HOUGHTON — Carlos “Cub” Haug may not be a name familiar to many modern hockey fans.

But the Houghton native put together a career that was notable for two things: He often practiced with the world championship Portage Lake Pioneers and later played for them; and he later became the first hockey coach at the Michigan College of Engineering (later Michigan Tech).

Late Mining Gazette reporter Earl Gagnon said Haug played a big role among early hockey pioneers.

“(Haug) was involved in every facet of the game of hockey,” Gagnon said in a 1973 interview. “He just loved the game of hockey.”

The 1903-04 Pioneers particularly caught his interest.
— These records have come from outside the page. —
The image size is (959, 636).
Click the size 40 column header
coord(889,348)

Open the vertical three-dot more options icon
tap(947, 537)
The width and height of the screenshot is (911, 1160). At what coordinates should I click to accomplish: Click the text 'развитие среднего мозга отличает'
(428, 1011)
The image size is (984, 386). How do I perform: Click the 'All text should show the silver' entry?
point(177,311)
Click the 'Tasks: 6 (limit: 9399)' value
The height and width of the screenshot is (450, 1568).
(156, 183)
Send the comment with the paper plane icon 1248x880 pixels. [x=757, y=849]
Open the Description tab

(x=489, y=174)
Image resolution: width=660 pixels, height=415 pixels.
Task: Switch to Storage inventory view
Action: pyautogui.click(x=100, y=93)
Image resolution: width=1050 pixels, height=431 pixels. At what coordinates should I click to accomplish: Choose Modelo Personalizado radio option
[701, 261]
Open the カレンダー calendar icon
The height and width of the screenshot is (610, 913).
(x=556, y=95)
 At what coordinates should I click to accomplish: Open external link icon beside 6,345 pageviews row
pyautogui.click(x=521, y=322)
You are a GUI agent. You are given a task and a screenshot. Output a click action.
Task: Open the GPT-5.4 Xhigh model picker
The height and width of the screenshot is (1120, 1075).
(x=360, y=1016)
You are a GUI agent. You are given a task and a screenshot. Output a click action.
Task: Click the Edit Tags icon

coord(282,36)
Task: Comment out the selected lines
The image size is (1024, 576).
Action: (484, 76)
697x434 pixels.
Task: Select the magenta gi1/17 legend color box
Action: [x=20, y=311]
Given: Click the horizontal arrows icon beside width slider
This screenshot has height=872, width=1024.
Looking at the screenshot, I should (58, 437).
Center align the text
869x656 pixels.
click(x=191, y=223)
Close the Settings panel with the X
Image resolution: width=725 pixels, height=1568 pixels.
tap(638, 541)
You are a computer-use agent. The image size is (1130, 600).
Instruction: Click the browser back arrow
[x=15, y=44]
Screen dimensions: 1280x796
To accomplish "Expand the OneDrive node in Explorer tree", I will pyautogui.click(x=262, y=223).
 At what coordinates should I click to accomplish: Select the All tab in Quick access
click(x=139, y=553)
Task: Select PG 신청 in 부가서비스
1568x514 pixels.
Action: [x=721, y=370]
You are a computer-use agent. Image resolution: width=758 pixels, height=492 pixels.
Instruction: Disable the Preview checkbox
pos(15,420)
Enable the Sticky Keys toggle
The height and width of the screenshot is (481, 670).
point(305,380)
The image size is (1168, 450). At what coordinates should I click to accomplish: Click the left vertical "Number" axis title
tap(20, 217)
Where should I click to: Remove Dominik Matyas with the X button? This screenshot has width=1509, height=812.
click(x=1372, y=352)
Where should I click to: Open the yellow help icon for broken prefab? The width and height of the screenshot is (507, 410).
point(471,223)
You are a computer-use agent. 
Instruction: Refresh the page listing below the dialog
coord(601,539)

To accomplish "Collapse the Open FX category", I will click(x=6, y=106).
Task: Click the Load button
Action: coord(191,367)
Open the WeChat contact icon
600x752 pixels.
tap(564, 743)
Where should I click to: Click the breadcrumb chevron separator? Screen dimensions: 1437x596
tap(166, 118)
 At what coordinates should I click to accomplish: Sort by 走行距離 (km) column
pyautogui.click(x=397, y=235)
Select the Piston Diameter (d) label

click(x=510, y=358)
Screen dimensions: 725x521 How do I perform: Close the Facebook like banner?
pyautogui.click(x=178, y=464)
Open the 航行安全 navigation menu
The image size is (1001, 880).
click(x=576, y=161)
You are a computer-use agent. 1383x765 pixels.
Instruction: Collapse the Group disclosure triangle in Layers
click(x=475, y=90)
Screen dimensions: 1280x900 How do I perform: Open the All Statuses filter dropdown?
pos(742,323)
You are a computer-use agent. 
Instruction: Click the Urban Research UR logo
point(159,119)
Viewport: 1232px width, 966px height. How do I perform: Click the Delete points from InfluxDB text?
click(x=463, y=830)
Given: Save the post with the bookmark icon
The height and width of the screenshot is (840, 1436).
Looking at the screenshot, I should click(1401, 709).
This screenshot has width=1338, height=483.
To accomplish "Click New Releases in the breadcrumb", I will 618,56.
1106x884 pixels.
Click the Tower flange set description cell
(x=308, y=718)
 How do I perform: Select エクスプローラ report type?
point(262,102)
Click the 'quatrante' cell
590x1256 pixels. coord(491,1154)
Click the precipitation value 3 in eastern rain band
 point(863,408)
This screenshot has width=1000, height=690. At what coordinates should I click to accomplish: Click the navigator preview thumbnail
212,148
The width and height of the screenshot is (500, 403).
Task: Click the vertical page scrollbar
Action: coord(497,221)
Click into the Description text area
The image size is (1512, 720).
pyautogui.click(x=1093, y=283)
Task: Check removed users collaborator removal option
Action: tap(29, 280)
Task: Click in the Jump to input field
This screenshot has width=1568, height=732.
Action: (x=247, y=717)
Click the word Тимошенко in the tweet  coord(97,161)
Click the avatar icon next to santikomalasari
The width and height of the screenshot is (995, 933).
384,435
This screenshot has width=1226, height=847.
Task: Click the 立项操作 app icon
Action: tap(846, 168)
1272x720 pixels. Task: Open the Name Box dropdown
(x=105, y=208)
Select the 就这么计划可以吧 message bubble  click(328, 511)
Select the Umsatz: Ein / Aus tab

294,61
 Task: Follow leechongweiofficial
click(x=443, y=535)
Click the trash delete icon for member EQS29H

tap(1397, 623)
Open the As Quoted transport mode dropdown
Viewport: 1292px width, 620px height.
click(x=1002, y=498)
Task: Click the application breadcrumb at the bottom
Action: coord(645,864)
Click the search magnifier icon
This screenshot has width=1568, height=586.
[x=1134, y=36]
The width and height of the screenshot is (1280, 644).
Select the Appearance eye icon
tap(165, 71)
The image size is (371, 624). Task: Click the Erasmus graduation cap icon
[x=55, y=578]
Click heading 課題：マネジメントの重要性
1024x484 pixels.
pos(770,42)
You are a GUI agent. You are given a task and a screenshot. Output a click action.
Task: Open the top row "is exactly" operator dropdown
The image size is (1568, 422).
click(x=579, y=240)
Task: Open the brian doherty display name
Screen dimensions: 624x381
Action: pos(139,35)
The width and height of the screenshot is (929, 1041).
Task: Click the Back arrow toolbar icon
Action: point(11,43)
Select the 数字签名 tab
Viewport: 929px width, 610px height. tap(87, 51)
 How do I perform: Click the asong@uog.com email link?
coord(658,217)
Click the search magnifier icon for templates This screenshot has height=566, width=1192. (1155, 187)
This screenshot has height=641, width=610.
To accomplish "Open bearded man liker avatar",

While just a freshman in high school, he followed the exploits of Fred “Cyclone” Taylor, the star forward for the team.

“Cyclone could skate faster backward than most players could forward,” he said. “His control on the ice was just amazing.”

But he also carefully studied PL golatender Riley Hern, a perennial all star.

After starring for the Houghton High hockey team, he earned a spot on the 1914-15 Portage Lake team as a goaltender.

His play in the nets led to him gaining all-league laurels and he helped the Pioneers defeat the defending United States Amatueur champion Cleveland Barons.

In a three-game series, Haug allowed just six goals in four games and impressed all the media covering the event.

“(Haug) was the obvious difference in the series,” wrote a Cleveland newspaper reporter. “He made saves of all varieties against Cleveland.”

Haug was also a track standout, setting records at Houghton High that lasted for years.

After a stint in the Army during World War I, he returned home and officiated hockey for a time.

He also played Portage Lake until 1922.

He helped the team win another league title in his second year with the club.

Duluth Tribune sports reporter John Armstrong called him “the quickest goaltender I’ve ever seen.”

When MCM started a hockey program in 1927, Haug was the first person they looked to.

He guided the team to a 10-2 record in his first two years, notching upsets over Notre Dame University and Marquette University in that period.

Some of his first players included Paul Pesonen, “Dago” Roy and “Curly” Kohlemainen.

A local jeweler, he remained active on the local sports scene, helping to organize junior baseball and hockey leagues. Haug died in 1982.